▶ Supplied text
75    In the light of this evidence, the Federal Magistrate made no appellable error. Whether the additional costs liability were $165,660.71 or $96,198.05 (as at 28 June 2011), when the other costs liabilities are taken into account the result is the same: they indicate the appellant lacked solvency, and was unable to meet his debts as and when they fell due.

76    Ground 1.1 fails.

77    Ground 1.2: Ground 1.2 of the appeal states:

1.    The Court erred in finding that there was:

1.2    “in addition, other liabilities which Mr Christou [the appellant] shares with the company Corporate Systems Publishing Pty Ltd”.

78    The appellant says the problem with reliance on Ms Worthington’s affidavit evidence without material having been put to the appellant or without her being cross-examined is further highlighted by the Federal Magistrate’s finding that “There are, in addition, other liabilities which Mr Christou [the appellant] shares with the company, Corporate Systems Publishing Pty Ltd”.

79    The appellant says the statutory demand issued 24 June 2011 provided CSP with 21 days to deal with the amount claimed.

80    The respondents contend that there is uncontested evidence in the affidavit of Ms Worthington at para 16-20 that was before the Federal Magistrate as to other liabilities which the appellant shared with CSP (with which he was related) arising out of other litigation, which supported the Federal Magistrate’s finding.

81    I accept the respondent’s submissions.

82    Even if one were to accept that CSP had 21 days to deal with the costs claimed in the bankruptcy notice, when taken with the evidence as a whole the Federal Magistrate was entitled to consider these costs were unlikely to be paid.

83    In any event, even if he were not so entitled and the Federal Magistrate were in error, this error would not result in his overall determination of costs liabilities being set aside. The appellant’s additional costs liabilities remained considerable and it appeared the appellant was unable to pay his debts as and when they fell due.

84    This ground fails.

ground 2

85    Ground 2 of the appeal states:

3.    The Court erred in finding that as the most recent orders in Federal Court proceedings WAD 182 of 2010 were to strike out the appellant’s statement of claim, his claim did not constitute sufficient cause for the Court to decline to make a sequestration order.

86    The appellant says he identified the Federal Court proceedings as well as the judgment of Beech J as matters in respect of which the discretion under s 52(2)(b) ought be considered.

87    The appellant says that if the respondents’ submission is that the Court is not entitled to look at all relevant circumstances in the exercise of that discretion, the submission does not deal with the position that the discretion is a broad one. The exercise of such a broad discretion enables the Court to ensure that substantial justice is done between the parties.

▶ Extracted information
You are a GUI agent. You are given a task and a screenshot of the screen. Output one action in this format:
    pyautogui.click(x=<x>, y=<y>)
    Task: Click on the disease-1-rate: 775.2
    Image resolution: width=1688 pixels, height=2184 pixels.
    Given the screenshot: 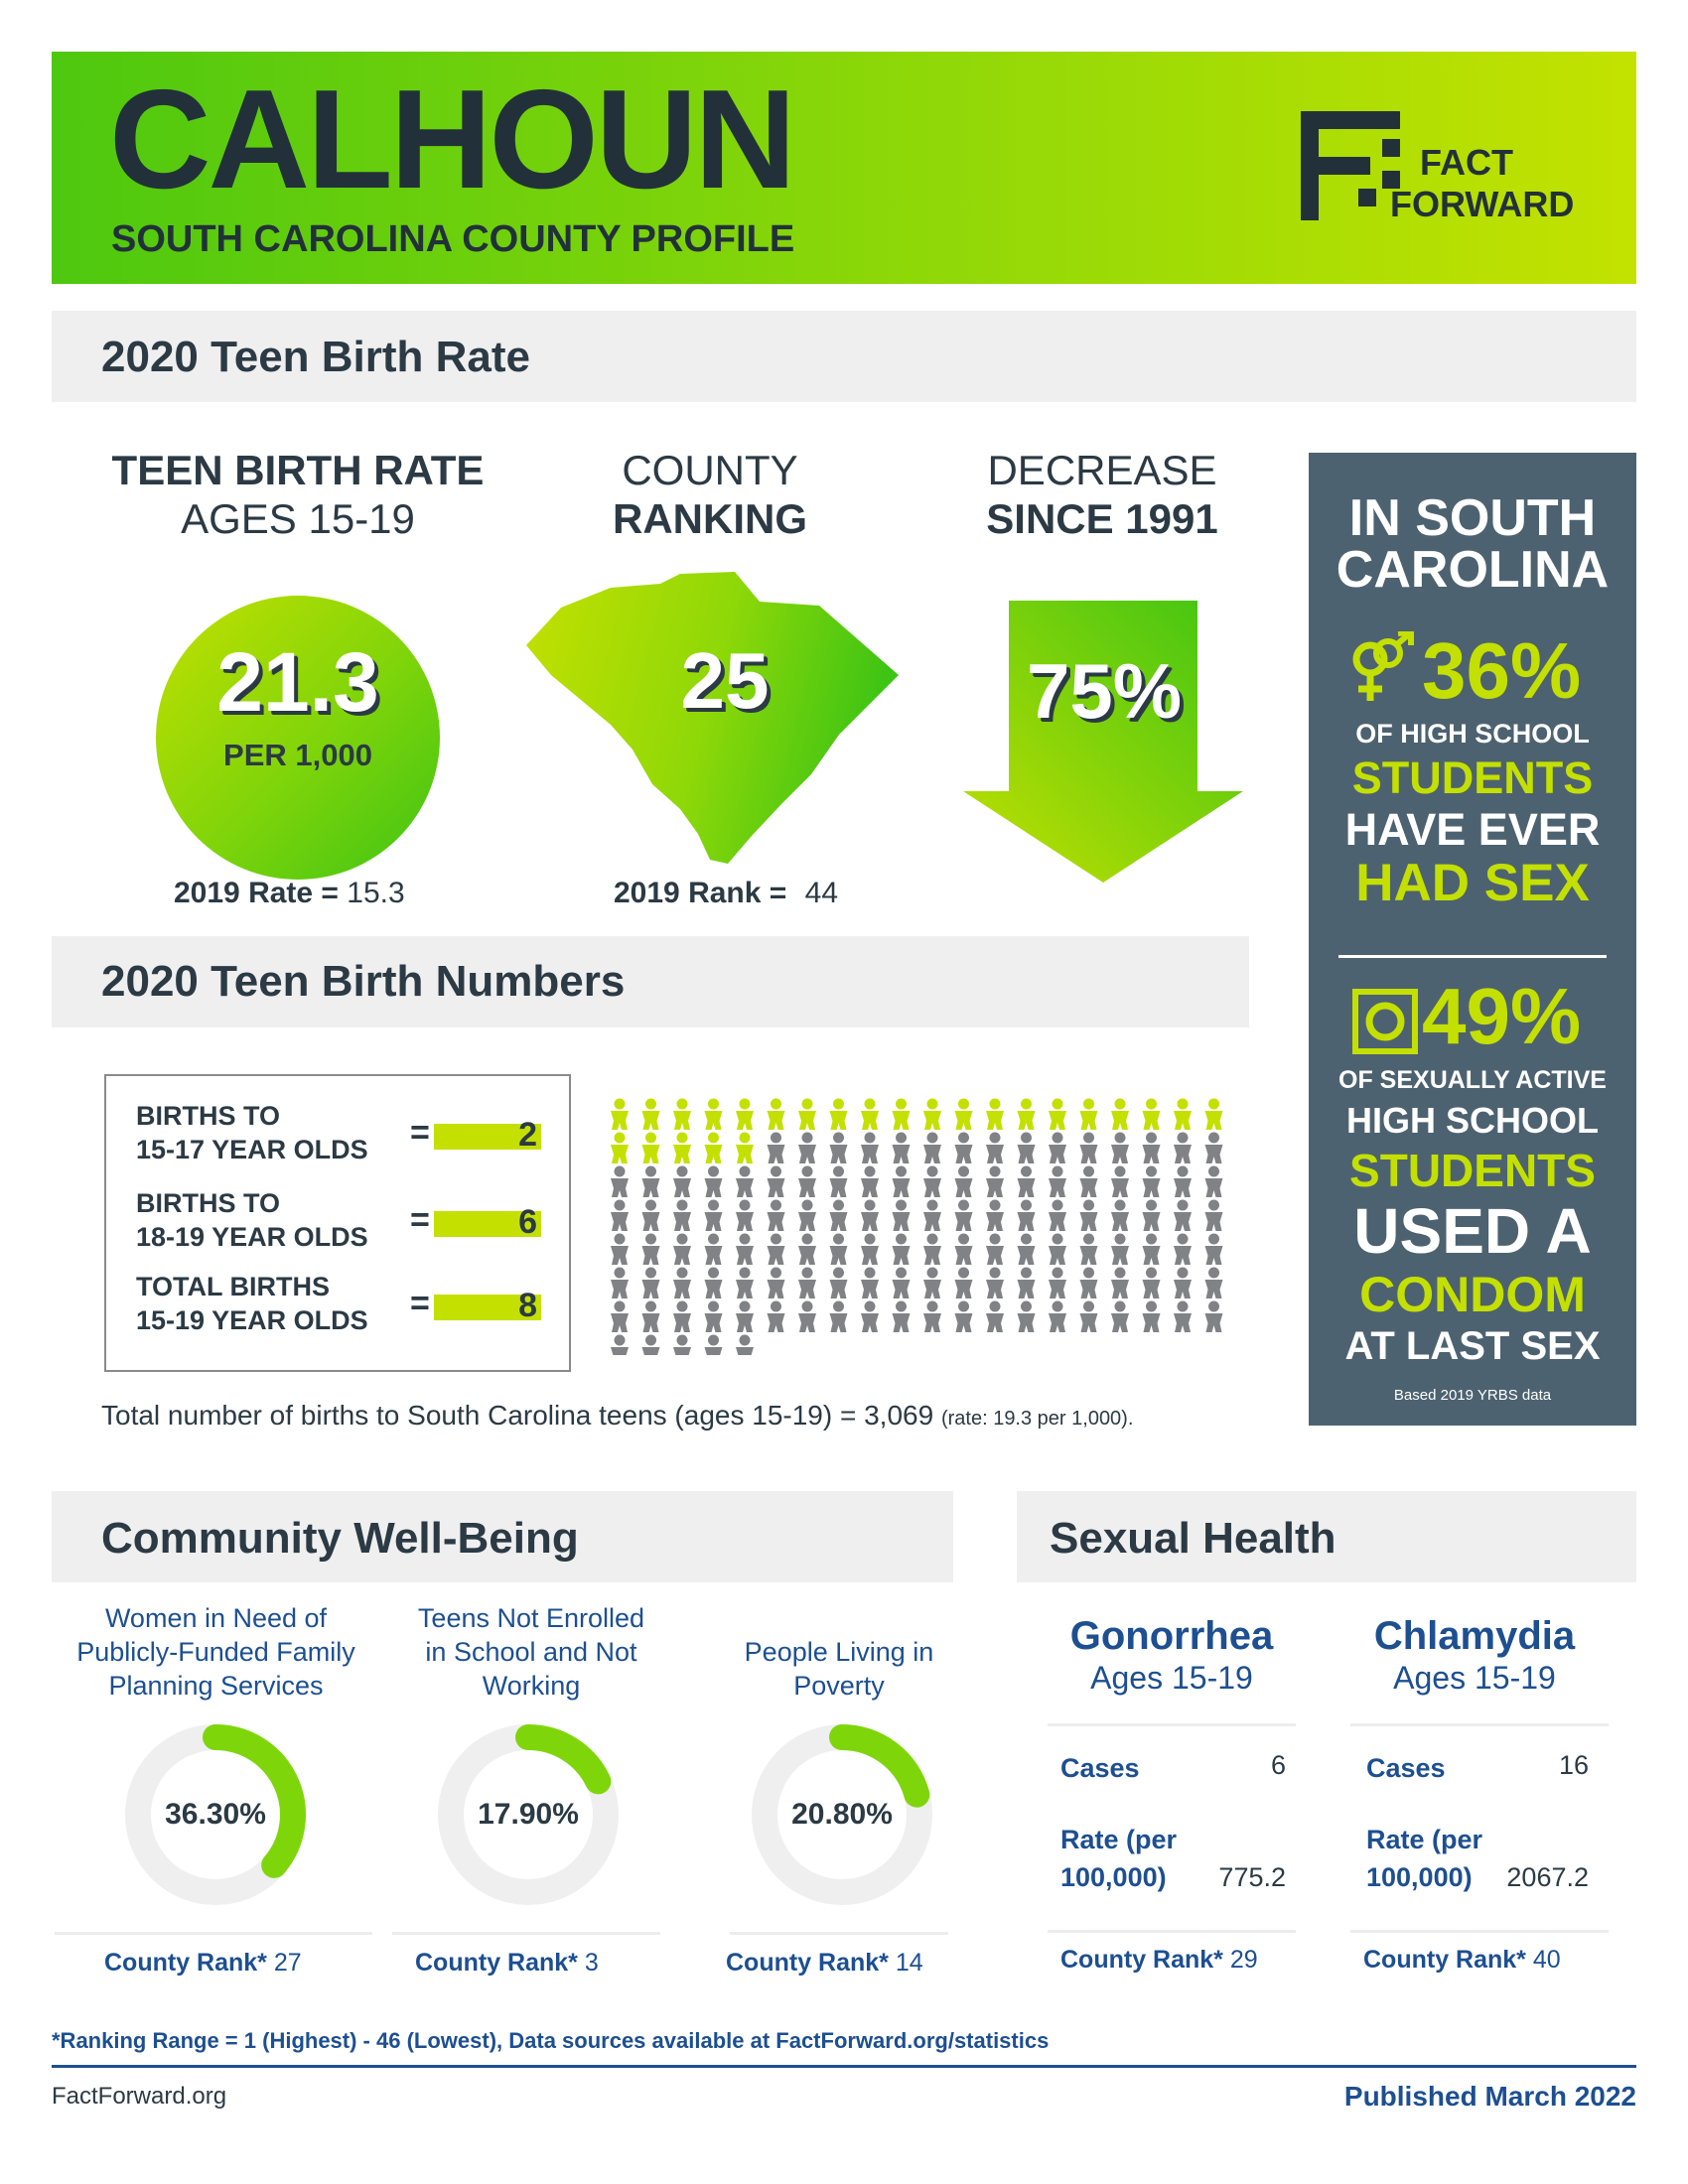 What is the action you would take?
    pyautogui.click(x=1252, y=1877)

▶ Required work
**1)** According to the judgment, how many days did the statutory demand issued 24 June 2011 give CSP to deal with the amount claimed?
**2)** Please explain why, according to the judgment, an error by the Federal Magistrate on Ground 1.2 would not cause his overall determination of costs liabilities to be set aside.
The records come from a separate source.

▶ Outputs by task
**1)** 21 days.

**2)** The appellant's additional costs liabilities remained considerable. It also appeared that he was unable to pay his debts as and when they fell due.